Achtung:
Laut der neuesten Rechtsprechung muss der Arbeitnehmer selbst darlegen und beweisen, ob er eine überdurchschnittliche Bewertung (Note „gut“ oder „sehr gut“) in seinem Arbeitszeugnis verdient.
Sachverhalt:
Frau X war in der Arztpraxis der Frau Y als Empfangsmitarbeiterin beschäftigt. In ihrem Abschlusszeugnis befand sich die Formulierung „zu unserer vollen Zufriedenheit“, welches der Note „befriedigend“, also einer durchschnittlichen Leistung, entspricht.
Frau X hingegen war der Meinung, dass sie eine gute Arbeitsleistung erbracht und demnach die Formulierung „stets zu unserer vollen Zufriedenheit“ verdient habe. Frau Y war damit nicht einverstanden, weil Frau X wegen einiger Fehlleistungen nur eine durchschnittliche Leistung erbracht hätte. Zudem habe Frau X auch nicht dargelegt und bewiesen, dass sie ihre Arbeitsleistung überdurchschnittlich erbracht hat.

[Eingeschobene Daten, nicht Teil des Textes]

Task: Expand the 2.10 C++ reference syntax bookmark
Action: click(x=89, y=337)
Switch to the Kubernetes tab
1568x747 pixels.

Die Darlegungs- und Beweislast würde in diesem Fall aber den Arbeitnehmer, also hier Frau X, treffen.
(Alle Namen sowie der Sachverhalt sind frei erfunden und lehnen an den Originaltatbestand nur an)
Die Entscheidung:
Das Gericht wies die Klage ab, die Arbeitgeberin Frau Y bekam Recht.
Bisher lautete die Rechtsprechung darauf, dass bei einer durchschnittlichen Arbeitsleistung ein Zeugnis mit guter Bewertung ausgestellt werden sollte, um die Chancen des Arbeitnehmers auf dem Arbeitsmarkt zu steigern.
Diese Meinung wurde jetzt revidiert. Das Bundesarbeitsgericht vertritt vielmehr die Ansicht, dass es nicht auf den Durchschnitt aller Arbeitszeugnisse ankäme: Zwar sind 90 % aller untersuchten Zeugnisse mit den Schlussnoten „gut“ oder „sehr gut“ ausgewiesen. Dies führt allerdings nicht dazu, dass der Zeugnisempfänger nicht darlegen und beweisen muss, dass er tatsächlich überdurchschnittliche Leistungen erbracht hat.
Wenn der Arbeitnehmer also eine gute oder sehr gute Schlussnote fordert („stets zu unserer vollen Zufriedenheit“ oder „stets zu unserer vollsten Zufriedenheit“), dann hat er zu darlegen und beweisen, dass er eine derartige Leistung auch erbracht hat.
Entsprechen seine Leistungen dem Durchschnitt, dann hat er auch nur eine durchschnittliche Bewertung verdient (Note „befriedigend“, „zu unserer vollen Zufriedenheit“).
Gemäß § 109 Abs. 1 Satz 3 GewO soll es sich bei einem Zeugnis zudem um ein inhaltlich „wahres“ Zeugnis handeln.
Quintessenz: Sie haben als Arbeitnehmer keinen Anspruch auf ein gutes oder sehr gutes Arbeitszeugnis, wenn Sie diese Leistung nicht erbracht haben. Vielmehr soll das Arbeitszeugnis Ihre tatsächliche Leistung widerspiegeln. Sollten Sie – entgegen der Ansicht Ihres Arbeitgebers – der Meinung sein, dass Sie eine bessere Schlussnote verdient haben, dann müssen Sie diese bessere Leistung Ihrem Arbeitgeber gegenüber darlegen und beweisen können.